== EXERCISE REQUIREMENTS ==
Identify each line in the items below that contains the string "width", and reproduce every such line in full.
--- begin DATA ROWS ---
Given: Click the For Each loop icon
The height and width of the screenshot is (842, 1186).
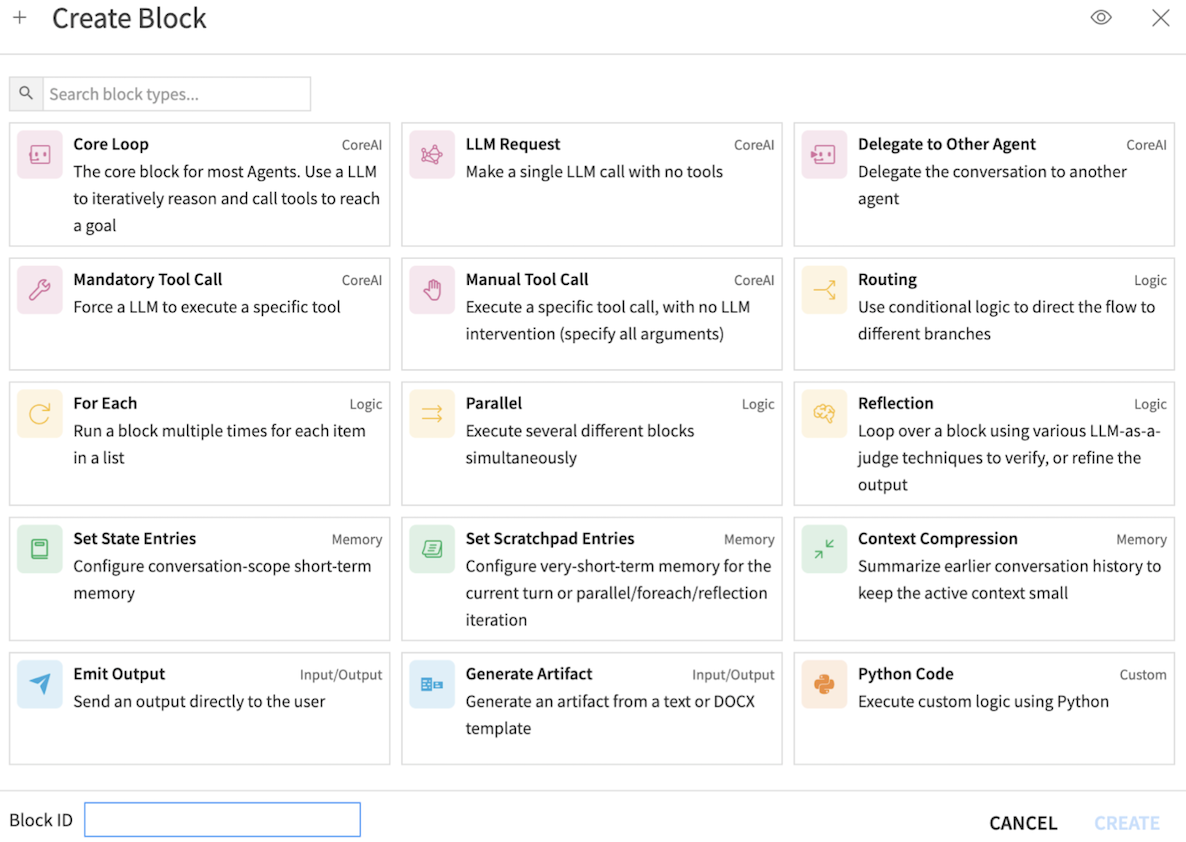Looking at the screenshot, I should tap(40, 415).
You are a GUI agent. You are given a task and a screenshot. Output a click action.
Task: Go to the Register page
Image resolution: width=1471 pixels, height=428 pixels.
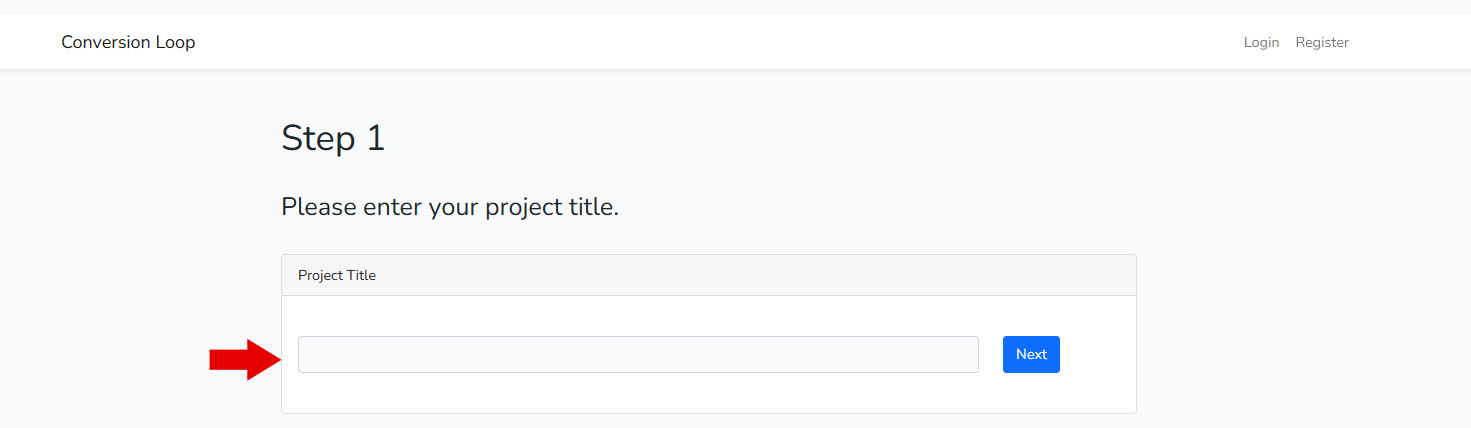pos(1322,42)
--- end DATA ROWS ---
== TASK RESULT ==
The height and width of the screenshot is (842, 1186).
Image resolution: width=1471 pixels, height=428 pixels.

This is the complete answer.